ISLAMABAD: The Pakistan Muslim League-Nawaz (PML-N), the primary party in the anticipated next government coalition, has urged the Federal Board of Revenue (FBR) to develop a plan to boost the tax-to-GDP ratio, according to reports from private media on Tuesday.
In this context, the PML-N leadership, including Senator Mussadiq Malik and Ahad Cheema, was briefed by senior FBR officials. They requested the country’s revenue authorities to create a plan to increase the tax-to-GDP ratio to at least 13.5% over the next five years.
“The FBR has been tasked with digitizing the economy and utilizing information technology to bring potential sectors into the tax system,” said an official speaking on condition of anonymity.
The official further stated that the forthcoming government would prioritize the digital economy, thus the FBR was instructed to document the economy accordingly.
There’s a plan to integrate FBR, National Database and Registration Authority (Nadra), State Bank of Pakistan (SBP), and Ministry of IT to leverage e-commerce and digitization for expanding the tax base.
PML-N leaders sought FBR’s input to enhance the tax-to-GDP ratio through a comprehensive strategy, noting that it currently stands around 8.5% annually.
The upcoming government aims to double revenue collection over five years, with projections to reach Rs9,415 billion by June 30, 2024.
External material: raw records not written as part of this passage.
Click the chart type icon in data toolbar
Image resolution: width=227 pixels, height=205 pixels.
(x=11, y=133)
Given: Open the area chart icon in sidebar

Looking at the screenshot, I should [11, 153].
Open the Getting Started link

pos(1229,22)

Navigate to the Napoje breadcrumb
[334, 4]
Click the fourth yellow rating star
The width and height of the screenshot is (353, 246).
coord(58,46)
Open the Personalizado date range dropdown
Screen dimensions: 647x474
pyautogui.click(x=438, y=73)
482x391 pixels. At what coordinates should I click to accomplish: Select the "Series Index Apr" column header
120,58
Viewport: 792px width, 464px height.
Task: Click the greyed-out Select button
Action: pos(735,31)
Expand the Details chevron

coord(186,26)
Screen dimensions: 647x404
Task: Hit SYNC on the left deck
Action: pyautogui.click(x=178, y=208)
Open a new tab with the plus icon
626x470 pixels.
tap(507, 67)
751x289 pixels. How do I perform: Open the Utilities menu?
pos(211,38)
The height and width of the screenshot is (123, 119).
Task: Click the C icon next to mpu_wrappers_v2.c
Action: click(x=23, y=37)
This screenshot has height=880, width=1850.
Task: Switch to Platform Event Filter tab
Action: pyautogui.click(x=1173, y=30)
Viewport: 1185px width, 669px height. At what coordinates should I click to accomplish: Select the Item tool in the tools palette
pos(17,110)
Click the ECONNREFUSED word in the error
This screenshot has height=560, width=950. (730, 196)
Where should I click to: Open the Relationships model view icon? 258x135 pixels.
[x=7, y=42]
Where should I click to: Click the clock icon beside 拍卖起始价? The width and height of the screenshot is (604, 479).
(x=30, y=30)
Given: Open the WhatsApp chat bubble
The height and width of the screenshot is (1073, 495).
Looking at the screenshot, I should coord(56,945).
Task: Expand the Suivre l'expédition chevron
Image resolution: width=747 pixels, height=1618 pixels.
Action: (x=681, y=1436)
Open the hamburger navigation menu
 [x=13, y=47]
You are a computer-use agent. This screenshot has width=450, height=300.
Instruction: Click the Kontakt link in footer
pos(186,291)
Additionally, the government plans to reduce the maximum individual tax rate from 30% to 15%, increase the minimum tax threshold from Rs0.4 million to Rs1.2 million per year, facilitate online tax payments through various channels, strengthen alternative dispute resolution mechanisms, and establish a Queue Management System to eliminate discretionary practices for sales tax refunds.